A microgrid is an integrated system consisting of interconnected loads and distributed energy sources with a clear entity boundary, operated in either the islanded mode or the grid-connected mode. Among the many challenges in microgrid operation, the frequency and voltage (f-V) control (or, P-Q control) is one of the most challenging tasks. Many previous works in microgrid control use the trial-and-error approach to develop the Proportional-Integral-Derivative (PID) or Proportional-Integral (PI) control gains, which are critical to microgrid stability and control. However, this trial-and-error approach is very time consuming, and the control parameters for the optimal performance at a given operating point may not be effective at other operating points, such as those seen with a change in microgrid operation mode, a new solar Photovoltaic (PV) installation, or a reconfiguration of the network. With all these challenges, the principal investigator plans to investigate a model-free adaptive control (MFAC) for microgrid V-f regulation in islanded mode or P-Q regulation in utility-connected mode, in which the maximum power point and state of charging of the battery will be considered. The features and advantages of the proposed model-free adaptive control include:

  1. It is based on measurement, rather than the microgrid system model. Thus, it is model-free and suitable for real-time applications, scalable to different sizes of microgrid with different number of devices, and portable to other microgrids.

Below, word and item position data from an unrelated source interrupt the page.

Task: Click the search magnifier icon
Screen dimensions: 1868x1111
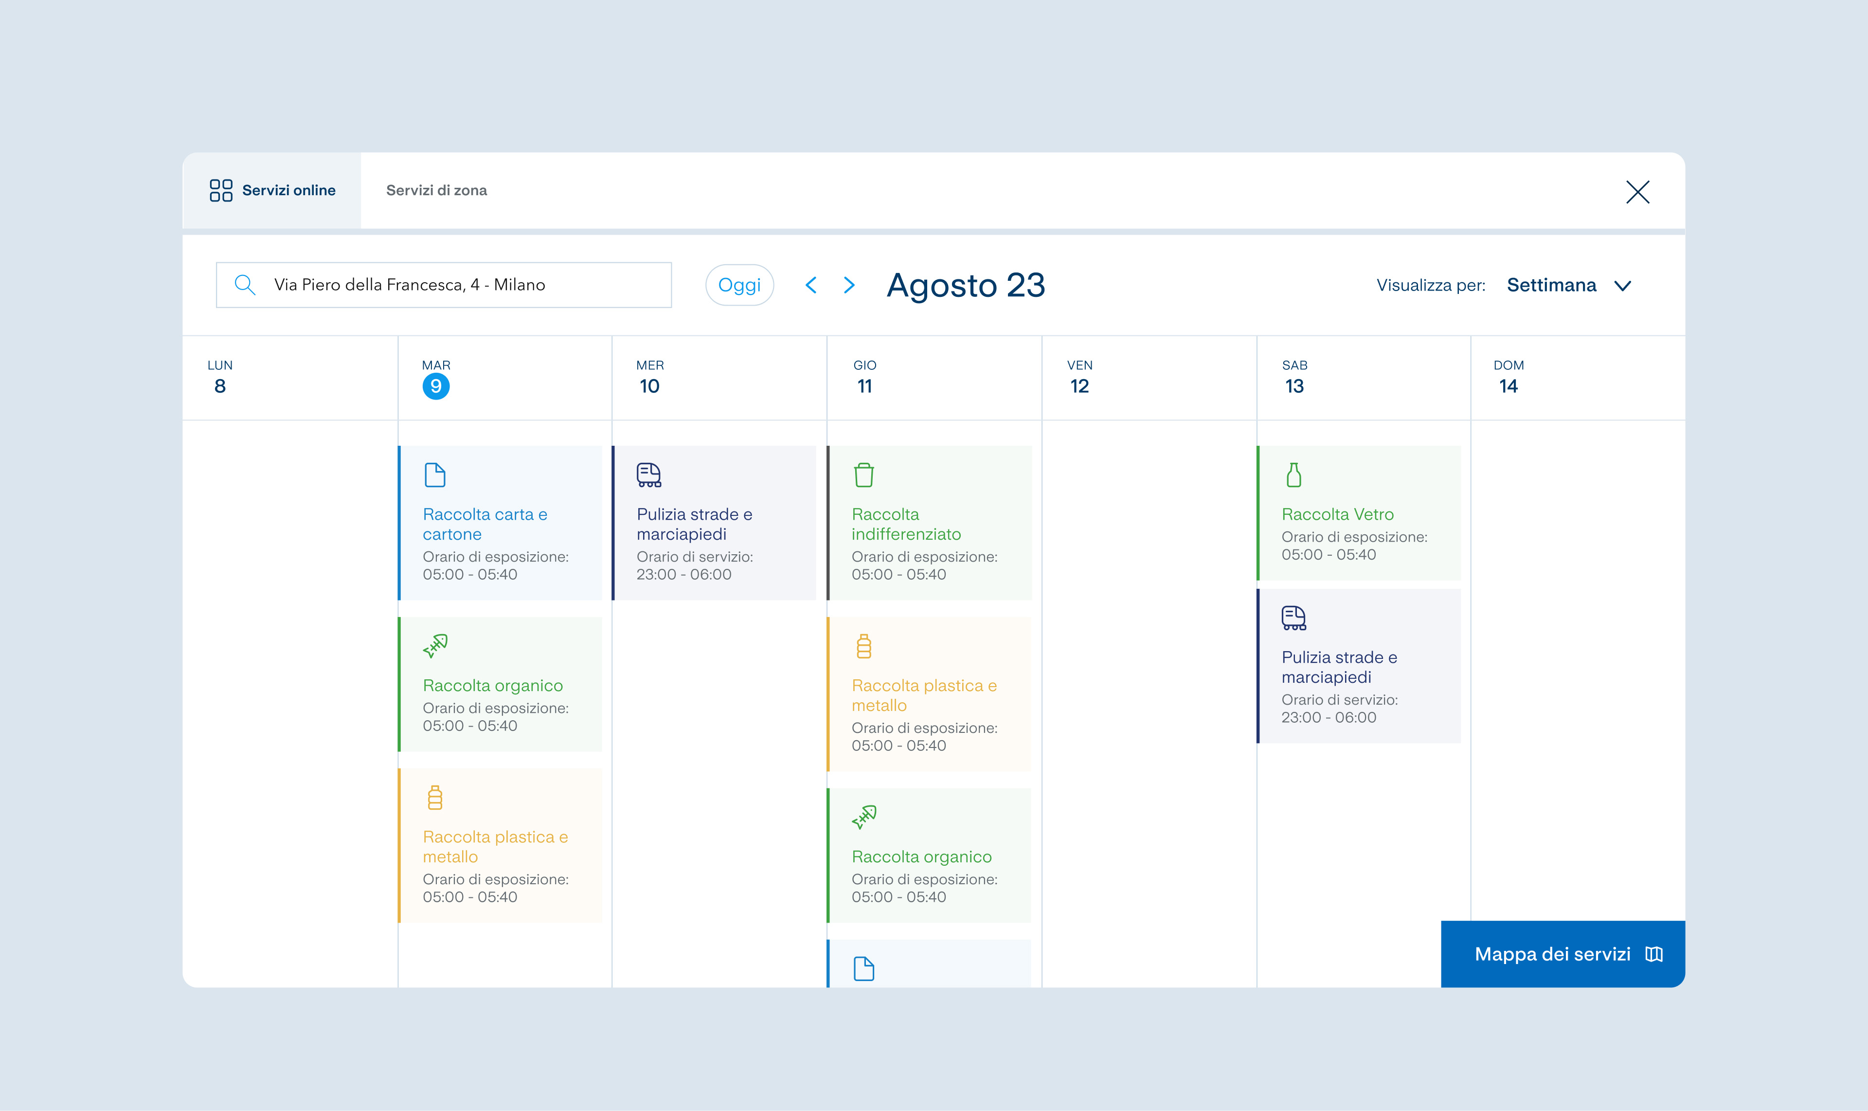Action: 244,284
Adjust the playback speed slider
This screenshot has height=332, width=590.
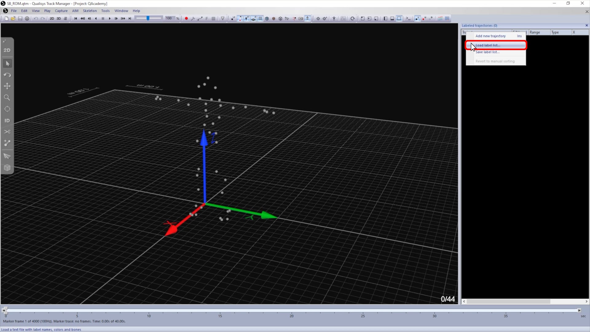click(x=148, y=18)
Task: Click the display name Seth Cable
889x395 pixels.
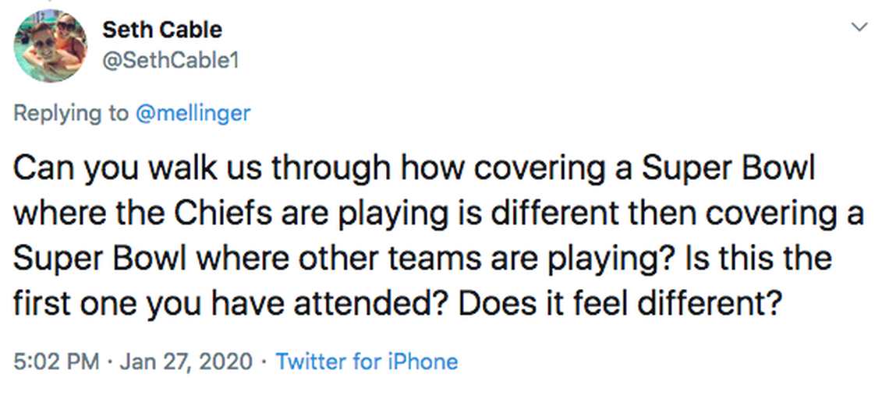Action: [x=162, y=30]
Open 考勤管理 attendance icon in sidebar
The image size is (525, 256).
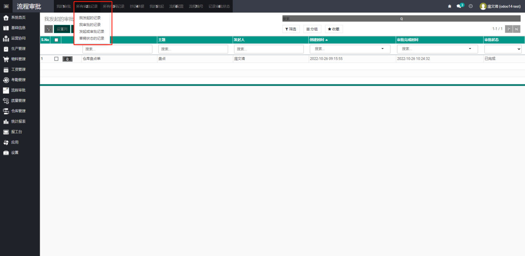click(6, 80)
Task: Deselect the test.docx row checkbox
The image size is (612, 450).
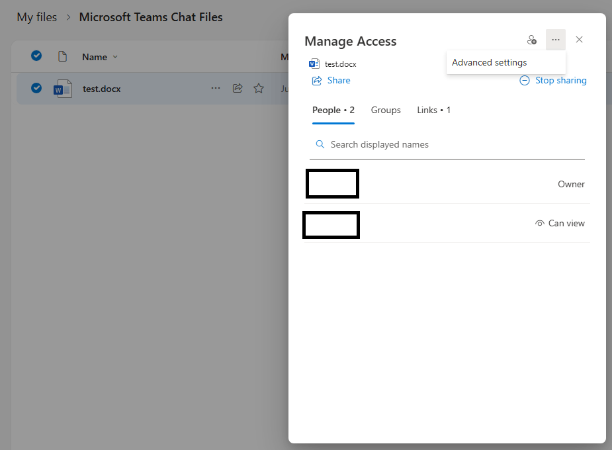Action: 36,88
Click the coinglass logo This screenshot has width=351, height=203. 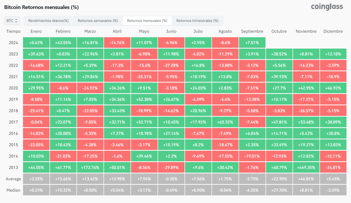point(327,6)
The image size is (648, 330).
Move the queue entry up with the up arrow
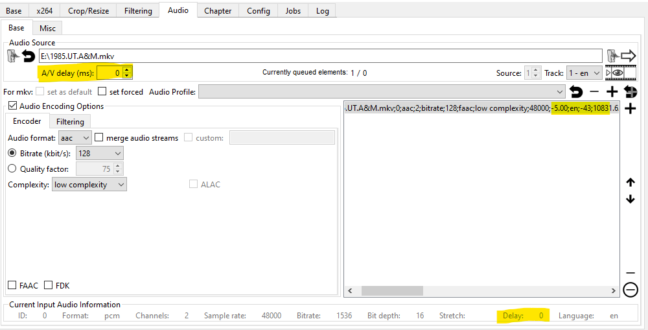[x=631, y=183]
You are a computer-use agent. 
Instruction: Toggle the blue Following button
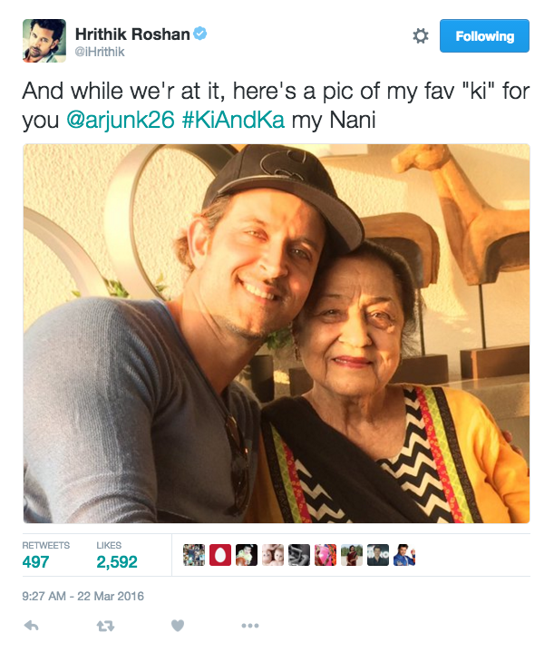[484, 36]
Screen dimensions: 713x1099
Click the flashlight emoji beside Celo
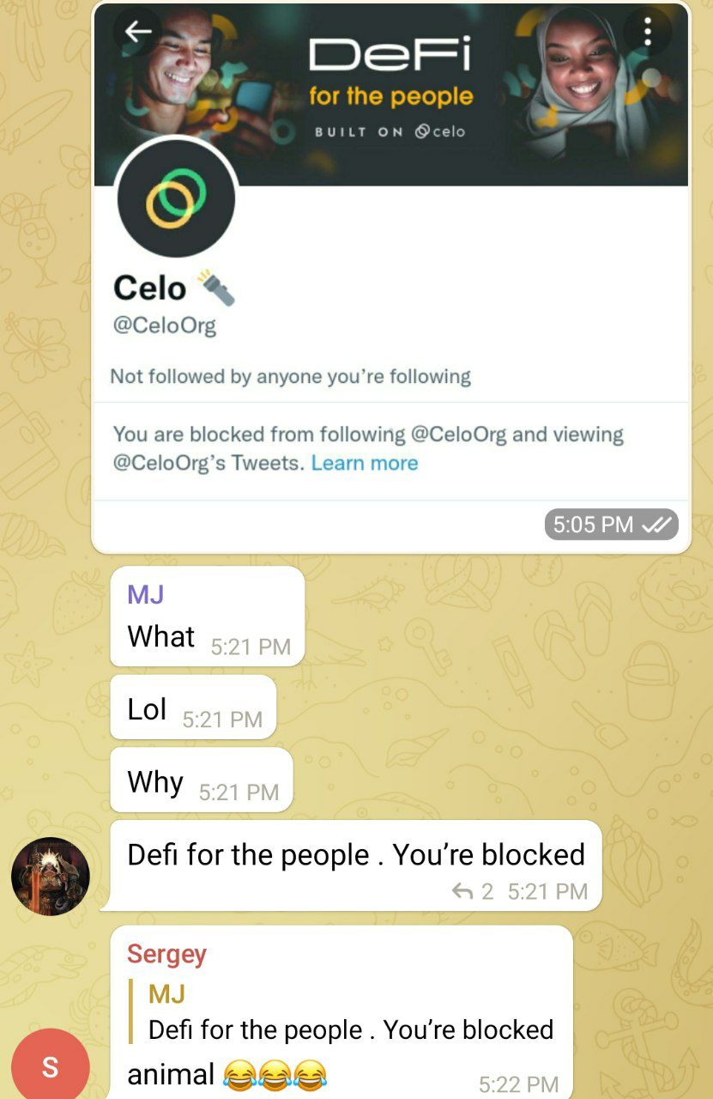(x=216, y=288)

  2. The control gains are self-adjustable to track a pre-defined, desired trajectory such that a fast and smooth response can always be achieved in order to match the desired trajectory, regardless of external changes (load levels, distribution network, or solar PVs), designer experience for initial control gains, or any offline training studies. Therefore, it achieves the plug-and-play capability for microgrid V-f or P-Q regulation.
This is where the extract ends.